Tim Steinmann, 22 ans, apprenti forestier à Schaffhouse

«L’argent n’est pas la priorité absolue dans ma vie. La pression de la performance ne me dérange pas – tant que je vois un sens à mon travail.

Ce que j’ai appris de la vie jusqu’à présent: l’importance incroyable de se défendre soi-même. De parler quand quelque chose ne nous convient pas. Si on ne le fait pas, cela peut avoir de graves conséquences – j’en ai fait l’expérience sous la forme d’une dépression, dont je me suis entre-temps libéré.

Au sens figuré, la vie d’aujourd’hui ressemble le plus souvent à une traversée de Times Square à New York la nuit. Partout les enseignes lumineuses clignotent. Grandes et colorées, frénétiques et prometteuses, elles rivalisent toutes pour attirer notre attention. Difficile de résister à cette surabondance de stimuli.

Tim Steinmann (22 ans) de Schaffhouse.
Photo: zVg

C’est justement pour cette raison que je pense que nous avons besoin d’une concentration claire dans la vie et que nous devrions constamment nous interroger sur ce que nous faisons réellement. Le négatif prend vite le dessus, c’est pourquoi nous devrions nous concentrer chaque jour sur les belles choses.

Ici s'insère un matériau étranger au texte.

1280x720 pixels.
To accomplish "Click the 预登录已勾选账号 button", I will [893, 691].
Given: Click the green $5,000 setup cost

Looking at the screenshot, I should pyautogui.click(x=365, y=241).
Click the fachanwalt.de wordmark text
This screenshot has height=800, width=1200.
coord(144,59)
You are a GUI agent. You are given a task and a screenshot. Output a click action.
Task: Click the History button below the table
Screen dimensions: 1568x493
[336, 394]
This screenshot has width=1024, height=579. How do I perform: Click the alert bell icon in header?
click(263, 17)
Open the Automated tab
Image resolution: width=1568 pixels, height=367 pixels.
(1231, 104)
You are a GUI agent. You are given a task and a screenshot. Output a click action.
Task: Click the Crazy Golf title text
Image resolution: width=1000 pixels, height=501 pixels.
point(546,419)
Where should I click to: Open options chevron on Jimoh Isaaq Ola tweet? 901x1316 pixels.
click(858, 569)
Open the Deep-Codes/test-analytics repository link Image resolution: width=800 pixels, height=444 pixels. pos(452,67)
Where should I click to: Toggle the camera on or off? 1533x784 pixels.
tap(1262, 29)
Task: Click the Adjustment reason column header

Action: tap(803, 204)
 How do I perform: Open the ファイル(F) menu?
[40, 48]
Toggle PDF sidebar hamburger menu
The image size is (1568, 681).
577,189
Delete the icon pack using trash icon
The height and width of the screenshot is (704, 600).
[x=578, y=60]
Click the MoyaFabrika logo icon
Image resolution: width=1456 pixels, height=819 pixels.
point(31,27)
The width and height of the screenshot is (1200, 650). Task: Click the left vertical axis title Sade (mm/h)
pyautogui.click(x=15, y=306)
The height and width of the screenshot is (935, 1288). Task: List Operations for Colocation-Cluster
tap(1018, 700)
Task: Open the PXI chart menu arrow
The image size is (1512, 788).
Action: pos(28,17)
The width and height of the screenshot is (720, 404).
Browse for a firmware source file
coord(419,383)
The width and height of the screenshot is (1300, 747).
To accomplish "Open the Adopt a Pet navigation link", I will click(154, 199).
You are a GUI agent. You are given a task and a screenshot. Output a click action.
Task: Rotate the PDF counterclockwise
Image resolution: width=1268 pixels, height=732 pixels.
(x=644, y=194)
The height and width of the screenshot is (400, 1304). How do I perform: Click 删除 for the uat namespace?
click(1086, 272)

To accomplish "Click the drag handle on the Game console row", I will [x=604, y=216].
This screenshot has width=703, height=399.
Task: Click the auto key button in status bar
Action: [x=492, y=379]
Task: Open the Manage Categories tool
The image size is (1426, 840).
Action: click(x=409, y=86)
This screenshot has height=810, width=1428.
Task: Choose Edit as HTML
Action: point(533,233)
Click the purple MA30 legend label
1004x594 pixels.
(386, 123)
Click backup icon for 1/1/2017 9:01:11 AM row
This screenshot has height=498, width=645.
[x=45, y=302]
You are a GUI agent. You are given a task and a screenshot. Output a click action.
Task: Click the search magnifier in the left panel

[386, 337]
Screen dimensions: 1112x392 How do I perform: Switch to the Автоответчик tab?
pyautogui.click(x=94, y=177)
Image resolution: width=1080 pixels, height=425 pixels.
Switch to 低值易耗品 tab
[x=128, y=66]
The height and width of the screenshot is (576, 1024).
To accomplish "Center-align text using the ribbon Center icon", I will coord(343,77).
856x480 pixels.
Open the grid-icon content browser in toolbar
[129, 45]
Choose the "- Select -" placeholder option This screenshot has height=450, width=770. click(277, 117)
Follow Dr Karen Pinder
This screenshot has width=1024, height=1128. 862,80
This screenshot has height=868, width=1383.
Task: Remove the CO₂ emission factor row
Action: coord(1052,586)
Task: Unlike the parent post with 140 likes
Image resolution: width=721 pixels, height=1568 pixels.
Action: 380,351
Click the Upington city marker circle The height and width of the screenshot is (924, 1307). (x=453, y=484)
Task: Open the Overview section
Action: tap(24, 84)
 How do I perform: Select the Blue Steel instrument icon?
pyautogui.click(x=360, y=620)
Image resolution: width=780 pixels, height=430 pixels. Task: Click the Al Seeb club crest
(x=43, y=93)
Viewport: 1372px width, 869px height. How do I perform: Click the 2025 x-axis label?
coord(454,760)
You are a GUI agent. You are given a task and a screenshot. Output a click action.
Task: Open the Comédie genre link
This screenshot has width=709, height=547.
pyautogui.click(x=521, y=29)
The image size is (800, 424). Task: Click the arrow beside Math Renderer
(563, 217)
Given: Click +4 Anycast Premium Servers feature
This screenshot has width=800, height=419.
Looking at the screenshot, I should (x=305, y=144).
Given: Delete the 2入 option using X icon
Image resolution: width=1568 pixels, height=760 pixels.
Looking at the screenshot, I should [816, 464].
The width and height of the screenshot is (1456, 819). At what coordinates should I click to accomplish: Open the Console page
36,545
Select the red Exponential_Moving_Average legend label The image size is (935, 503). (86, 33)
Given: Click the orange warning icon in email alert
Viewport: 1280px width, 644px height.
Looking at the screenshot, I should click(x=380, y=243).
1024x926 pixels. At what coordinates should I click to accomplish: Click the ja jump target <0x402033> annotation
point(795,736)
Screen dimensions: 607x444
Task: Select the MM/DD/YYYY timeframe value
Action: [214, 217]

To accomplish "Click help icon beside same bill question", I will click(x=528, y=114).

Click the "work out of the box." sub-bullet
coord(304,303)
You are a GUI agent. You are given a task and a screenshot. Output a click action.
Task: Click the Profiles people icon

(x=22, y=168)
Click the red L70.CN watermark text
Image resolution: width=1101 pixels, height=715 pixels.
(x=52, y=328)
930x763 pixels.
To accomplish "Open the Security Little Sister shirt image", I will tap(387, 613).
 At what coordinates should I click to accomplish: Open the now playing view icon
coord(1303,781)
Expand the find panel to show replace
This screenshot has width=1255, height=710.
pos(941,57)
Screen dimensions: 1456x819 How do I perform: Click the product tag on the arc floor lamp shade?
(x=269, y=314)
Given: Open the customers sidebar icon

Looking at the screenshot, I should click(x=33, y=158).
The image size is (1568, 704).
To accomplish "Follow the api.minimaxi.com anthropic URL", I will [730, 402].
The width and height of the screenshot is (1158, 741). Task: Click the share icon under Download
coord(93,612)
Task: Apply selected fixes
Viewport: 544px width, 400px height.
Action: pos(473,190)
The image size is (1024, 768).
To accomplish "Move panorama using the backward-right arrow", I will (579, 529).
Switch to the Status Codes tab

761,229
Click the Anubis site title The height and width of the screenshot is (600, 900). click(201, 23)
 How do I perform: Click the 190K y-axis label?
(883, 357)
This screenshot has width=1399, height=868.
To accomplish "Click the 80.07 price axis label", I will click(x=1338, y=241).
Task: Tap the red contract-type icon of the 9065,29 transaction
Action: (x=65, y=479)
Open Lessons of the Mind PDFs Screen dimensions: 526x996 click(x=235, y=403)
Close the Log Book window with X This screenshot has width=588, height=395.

Je ne pense pas qu’une seule personne puisse changer le monde entier. Mais chaque personne peut apporter sa petite pierre à l’édifice. Pour ma part, j’ai trouvé ma place dans la forêt. J’ai compris qu’elle était importante pour le climat. Mon travail est à très long terme: je ne verrai pas les résultats de ce que je fais maintenant avant de nombreuses années.

Je perçois un changement dans la société. Nous sommes aujourd’hui plus conscients de l’environnement et plus sensibilisés, on pense à long terme. Ce n’est certes qu’une étincelle, mais elle a du potentiel. L’avenir est entre nos mains.»